Another example of employe emphasis is Delta Airlines, which the authors find has weathered deregulation better than most competitors. Delta, they say, "is a people company. It advertises 'the Delta Family Feeling,' and lives by that philosophy. The company promotes from within, pays better than most airlines, and goes to any length to avoid laying workers off in a traditionally cyclic industry."
One retiring Delta pilot last year took the astonishing step of thanking the airline for providing him with a good career by taking out a full-page ad in the morning and afternoon Atlanta papers.
The book quotes Thomas Watson Jr.'s description of how his father established the policy still in effect at International Business Machines: "T.J. Watson didn't move in and shake up the organization. Instead, he set out to buff and polish the people who were already there and to make a success of what he had. That decision in 1914 led to the IBM policy on job security, which has meant a great deal to our employes."
IBM sets sales quotas that almost all the sales force can meet, while at another company only 40 percent can make its quotas. For IBM workers, it's a psychological boost to be a winner, while 60 percent of the competing company's employes see themselves as losers.

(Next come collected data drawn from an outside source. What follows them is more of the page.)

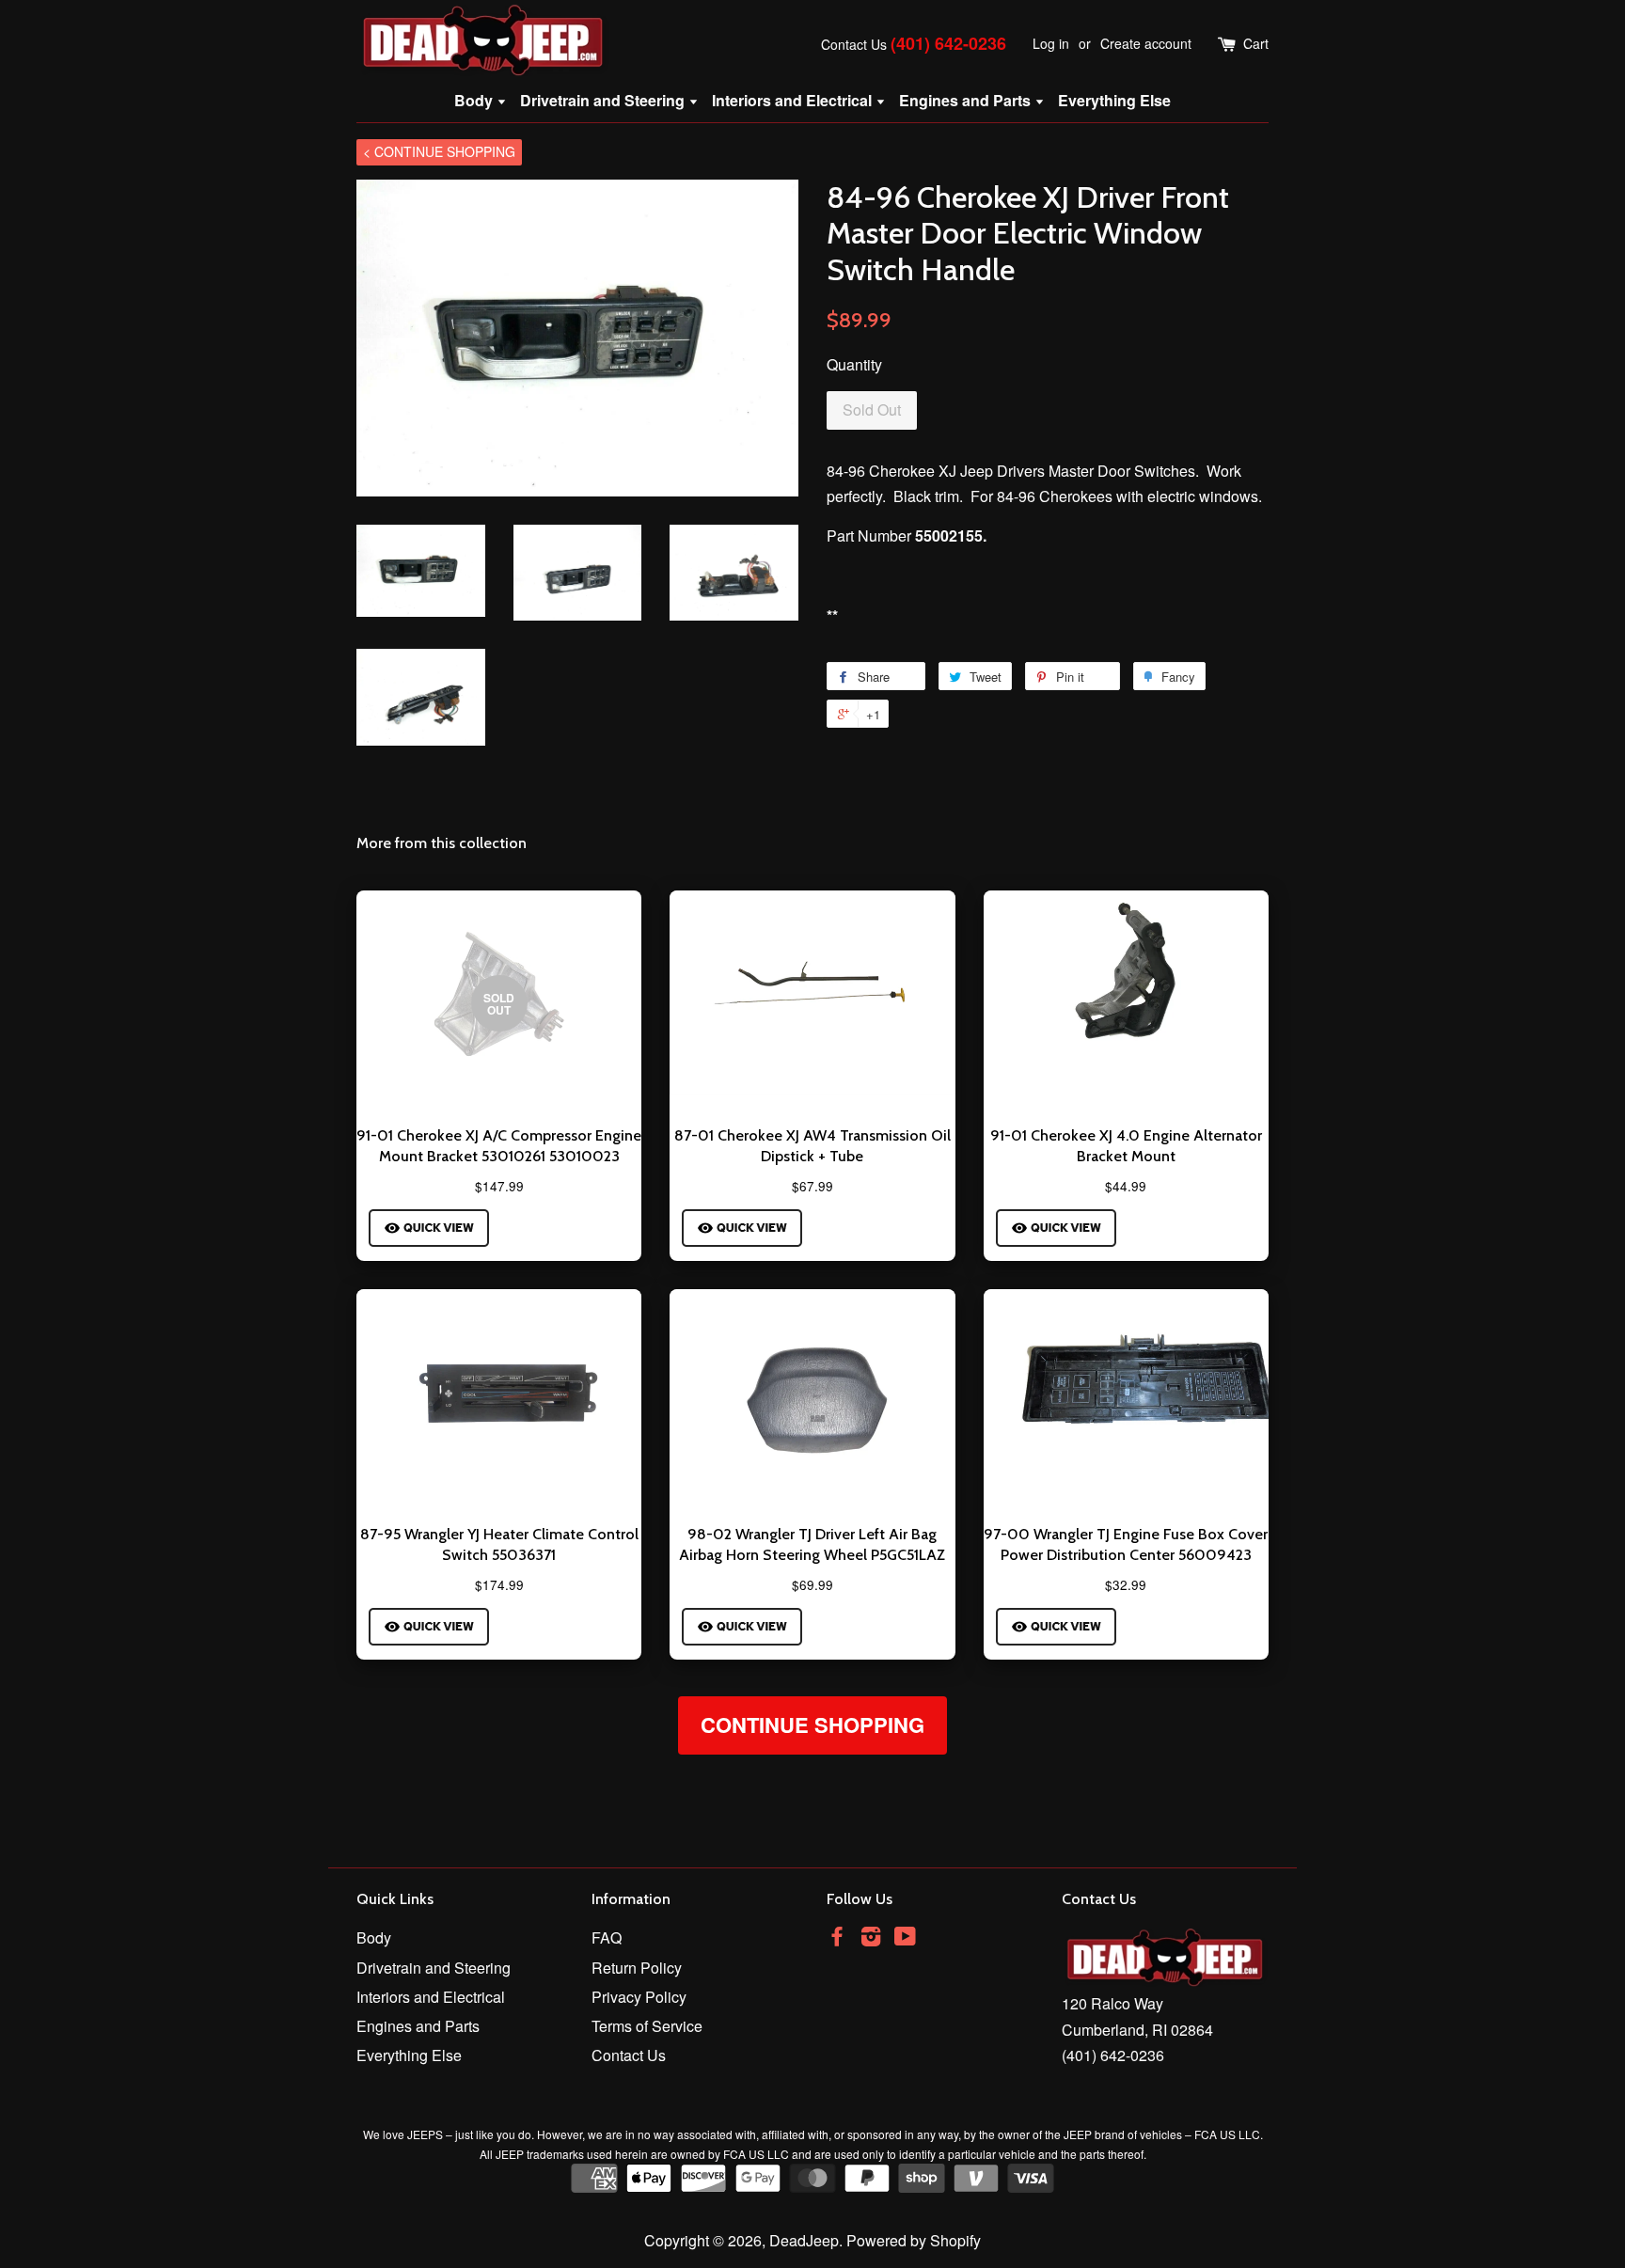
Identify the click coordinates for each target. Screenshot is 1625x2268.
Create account (1145, 43)
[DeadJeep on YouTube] (905, 1938)
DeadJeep (804, 2240)
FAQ (607, 1937)
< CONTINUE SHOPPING (439, 151)
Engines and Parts (966, 100)
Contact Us (854, 44)
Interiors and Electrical (794, 100)
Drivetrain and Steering (604, 100)
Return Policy (637, 1967)
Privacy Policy (639, 1997)
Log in (1051, 43)
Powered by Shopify (913, 2240)
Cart (1256, 43)
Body (475, 100)
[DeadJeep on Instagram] (870, 1938)
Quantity (854, 364)
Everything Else (1114, 100)
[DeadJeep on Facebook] (837, 1938)
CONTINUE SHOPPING (812, 1724)
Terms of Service (647, 2026)
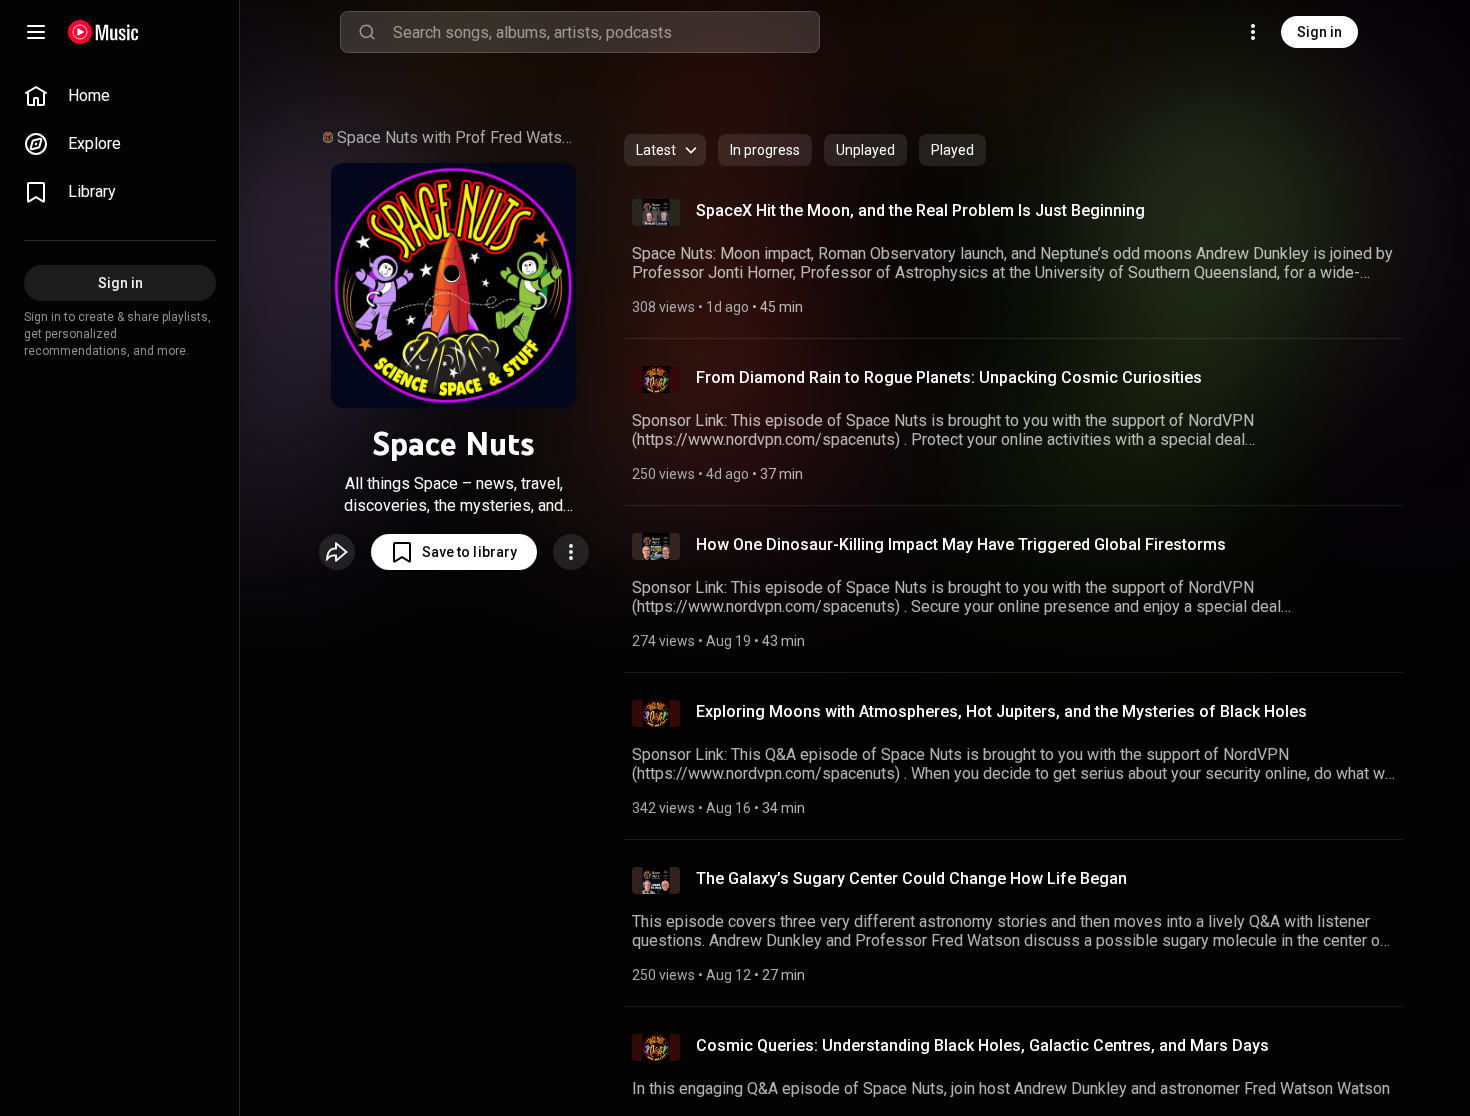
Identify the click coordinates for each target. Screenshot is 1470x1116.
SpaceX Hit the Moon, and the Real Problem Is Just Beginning (920, 210)
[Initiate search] (367, 32)
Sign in (1319, 32)
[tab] (765, 150)
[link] (120, 96)
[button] (454, 552)
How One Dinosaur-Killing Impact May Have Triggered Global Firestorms (961, 544)
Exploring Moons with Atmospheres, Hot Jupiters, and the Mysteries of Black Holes (1001, 711)
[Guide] (36, 32)
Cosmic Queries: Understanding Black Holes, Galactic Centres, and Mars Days (982, 1045)
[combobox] (606, 32)
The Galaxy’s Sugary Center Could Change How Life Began (911, 878)
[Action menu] (571, 552)
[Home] (103, 32)
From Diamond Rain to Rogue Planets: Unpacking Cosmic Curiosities (949, 377)
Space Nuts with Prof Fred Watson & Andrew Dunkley (459, 137)
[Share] (337, 552)
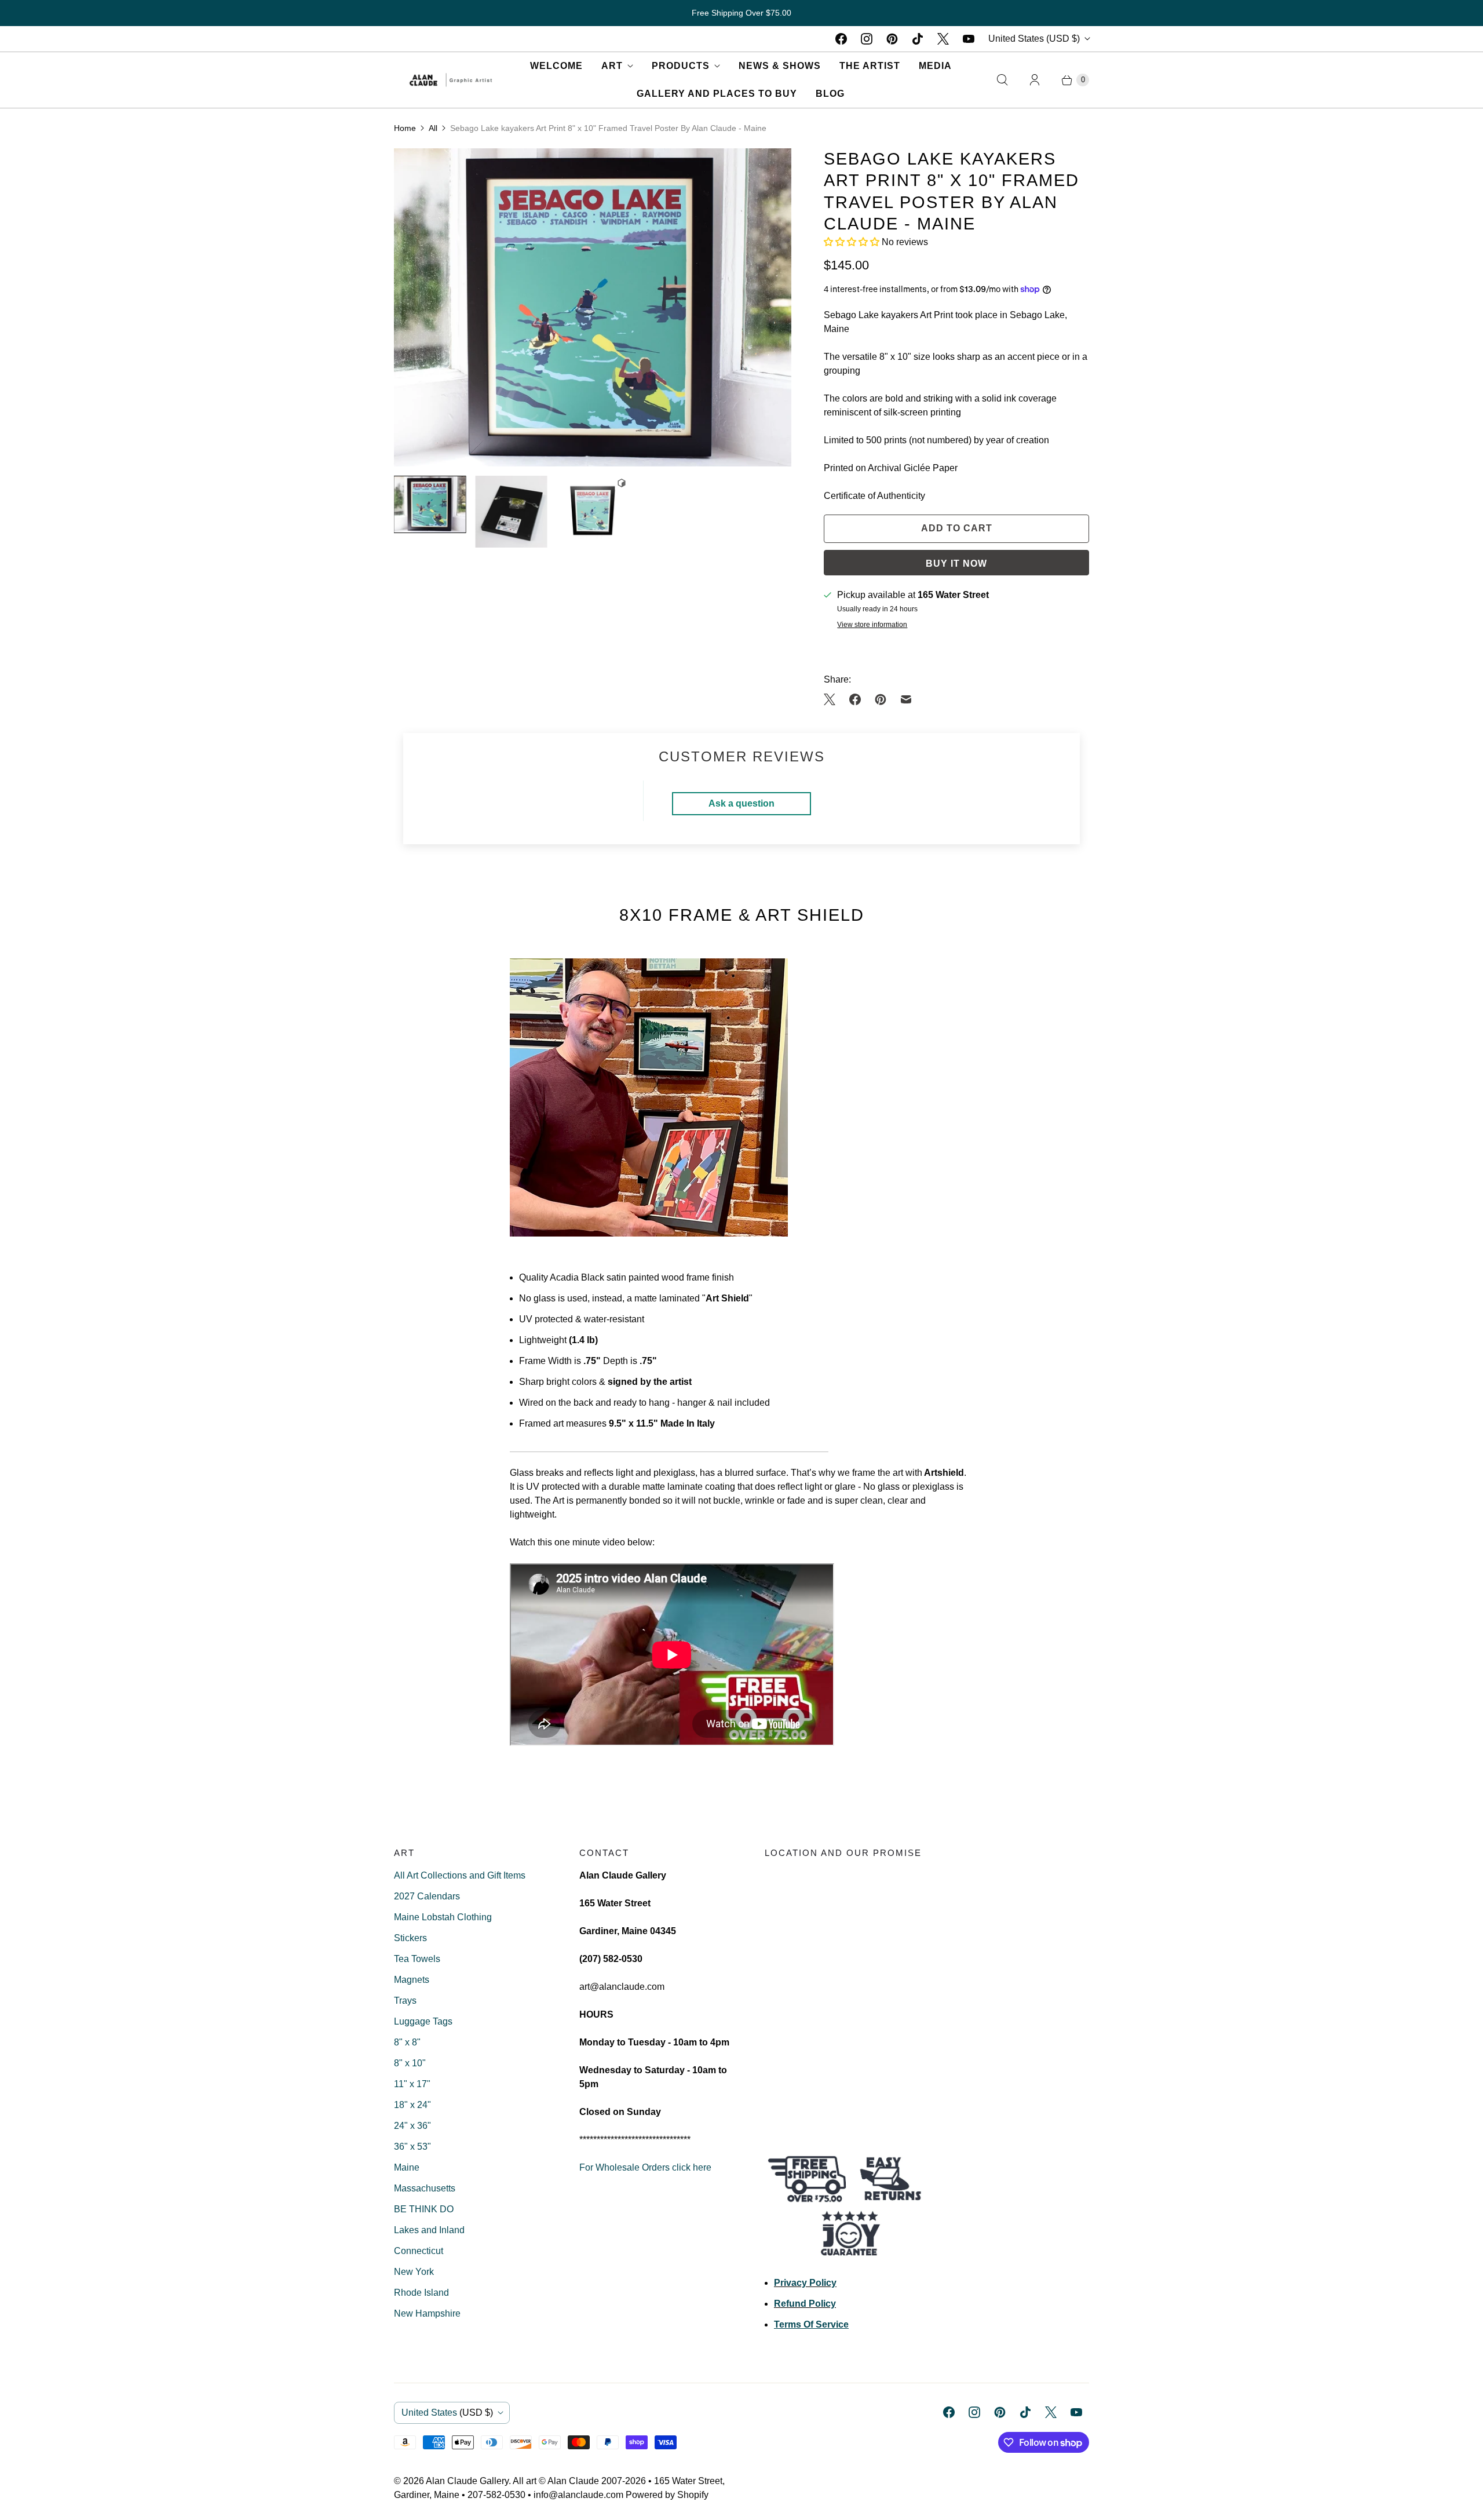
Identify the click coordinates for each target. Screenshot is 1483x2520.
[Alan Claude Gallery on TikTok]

The losers "resent it and that leads to dysfunctional, unpredictable, frenetic behavior," say Peters and Waterman. "Label a man a loser and he'll start acting like one."
Other common characteristics of people-oriented firms:
* They tend to use words "that upgrade the status of the individual employe." It can sound corny, concede Peters and Waterman, but employes of McDonald's are called "crew members" and at the Disney parks, "cast members."
* They "really do view themselves as an extended family." Employes join sports clubs, choral groups, tour packages with others in the company.
* They are basically open and do not keep information from employes.
* There is no rigid chain of command. "For information exchange, informality is the norm. People really do wander around. Top management is in regular contact with employes at the lowest levels (and with customers). Everyone is typically on a first-name basis."
For a company to become people-oriented, says Peters, the critical element is the two or three people at the top. "The person at the shipping dock is vital to change and must be involved, but the sad, tough truth is that if the guy or gal running the show doesn't believe it, it doesn't happen."
The "tough" side of working for one of the "excellent" companies, of course, is that performance expectations are high. And warns Peters: "Paying attention to people is not a part-time task. It's a preoccupation."
He advocates managers regularly "getting off their duffs" and going out among the staff (and the customers).
"If you realize," says Peters, "the people on the line have the best ideas, you're in fat city."